A Painful Lesson on the Importance of Intellectual Honesty

A few months ago, early in the trial of Elizabeth Holmes and her alleged fraud with her startup, Theranos, columnist Andy Kessler wrote an op-ed piece in the Wall Street Journal entitled “Failure is Always an Option.”  In his article, Mr. Kessler provided a great essay on how important failure is to the practice of entrepreneurship. In fact, as he points out, some of the greatest innovations of our time have come directly as a result of failure.  Pivoting from a failed outcome is how many great companies and products have been built.

The topic of failure as a part of the entrepreneurial process is one that I have visited several times before in my blog, it is one I discuss with virtually all of my guests on the En Factor Podcast, and it is frequently featured in my classroom lectures and business training programs.  In my books, See, Do, Repeat: The Practice of Entrepreneurship and Exploring the Practice of Entrepreneurship, I devote an entire chapter in each to the role of failure.  In the case of the Holmes trial, the US courts have already devoted 4 months to the examination of the failed company and its founder. The trial is expected to continue for several more weeks.

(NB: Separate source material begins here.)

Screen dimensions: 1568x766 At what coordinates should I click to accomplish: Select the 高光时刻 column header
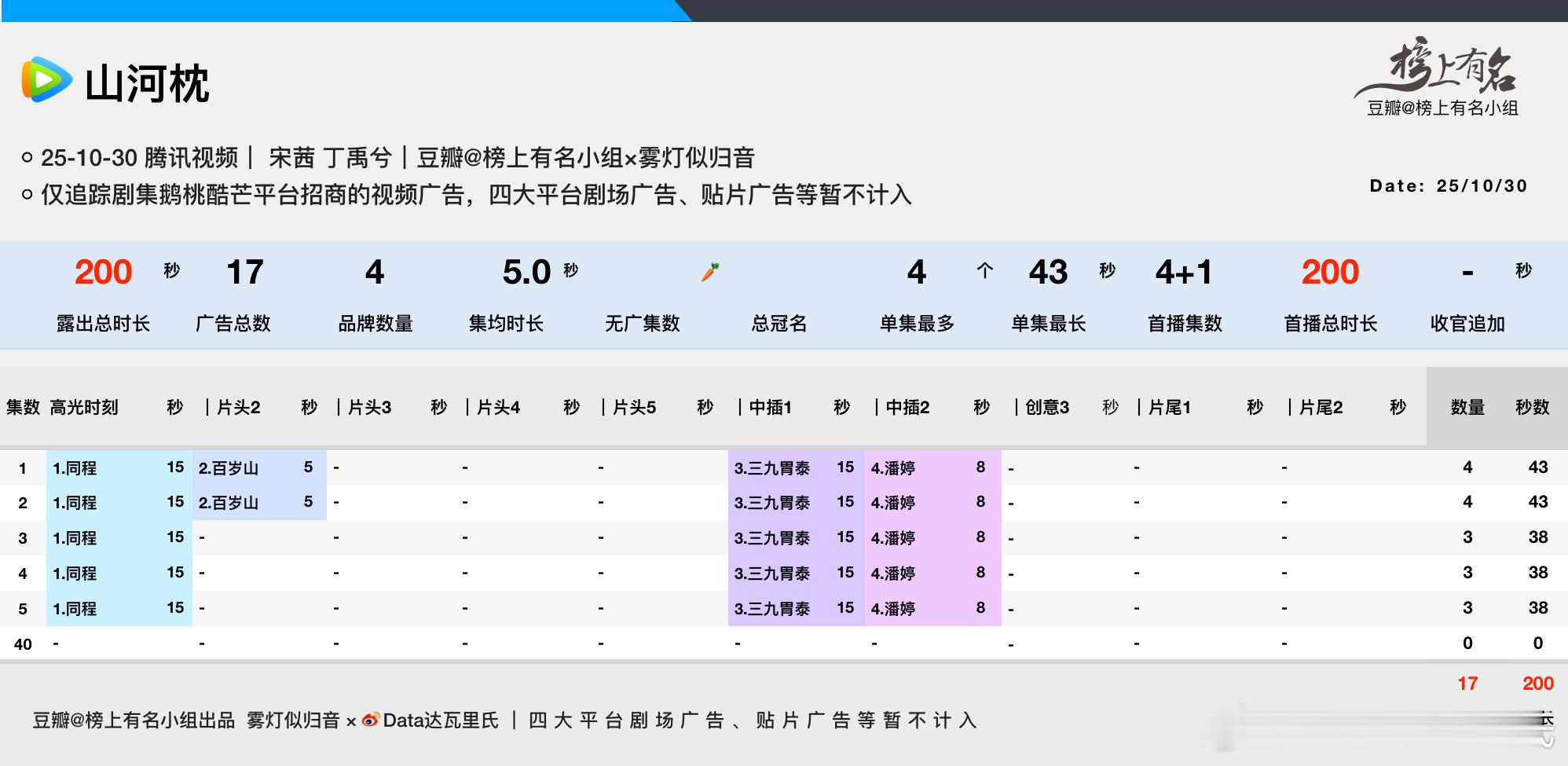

As the trial progresses, there have been plenty of former employees, investors, and patients who have characterized Ms. Holmes as confident but misleading in her work.  However, Elizabeth and her lawyers insist she is not guilty of fraud. Instead, they argue, she naïvely underestimated the challenges of her company and that she never intended to deceive.  During her early testimony, admitting she wishes she had done some things differently, Ms. Holmes suggested that she was merely trying to keep her company afloat and moving forward.  However, as her testimony continued, she turned to blame and placed the responsibility on an abusive relationship with her then COO and boyfriend.

Theranos has become a case study for better understanding how fear of failure and a lack of intellectual honesty can undermine even the most confident and charismatic entrepreneurs.  It is a story of how a meaningful and valuable vision, can turn into a dark nightmare.  Every entrepreneur needs to give some time to consider their own perspective on failure.  As a society, we also need to think about how we consider and process failure.

In an earlier blog entitled “Fear of Failure,” I share some of the histories of how failure has changed from something external to becoming a label used to define us personally.  Perhaps this is one reason we now have so many participation trophies.  It has become too painful to ever be a “loser.”  Yet, mistakes, failures, and unwanted outcomes are always part of the journey to accomplishment.  It is in overcoming these failures that we find true satisfaction and personal growth – and as Mr. Kessler suggested – even greater innovations.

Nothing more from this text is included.